WORK TO DO: Please write out the items from the line with "Image resolution: width=480" to the line with "Action: [x=229, y=129]", including both of those lines, and leave out the pictures.

SOURCE DATA:
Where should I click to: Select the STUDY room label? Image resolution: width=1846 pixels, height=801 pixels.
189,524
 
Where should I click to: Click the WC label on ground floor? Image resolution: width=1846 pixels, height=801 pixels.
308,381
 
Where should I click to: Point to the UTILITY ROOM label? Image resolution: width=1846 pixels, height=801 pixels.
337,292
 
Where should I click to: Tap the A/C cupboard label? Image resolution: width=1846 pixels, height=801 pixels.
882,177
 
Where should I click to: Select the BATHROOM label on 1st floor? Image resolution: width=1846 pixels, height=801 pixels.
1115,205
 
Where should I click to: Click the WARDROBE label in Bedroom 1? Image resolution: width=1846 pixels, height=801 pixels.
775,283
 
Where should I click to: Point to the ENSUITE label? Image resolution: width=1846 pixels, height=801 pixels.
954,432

==

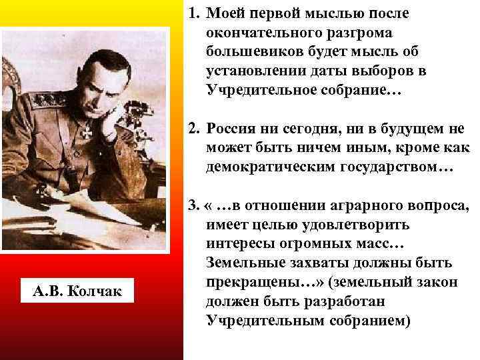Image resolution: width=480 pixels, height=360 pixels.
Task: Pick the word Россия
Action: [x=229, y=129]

ANSWER TO THE EXERCISE:
Image resolution: width=480 pixels, height=360 pixels.
Task: Pick the word Россия
Action: [x=229, y=129]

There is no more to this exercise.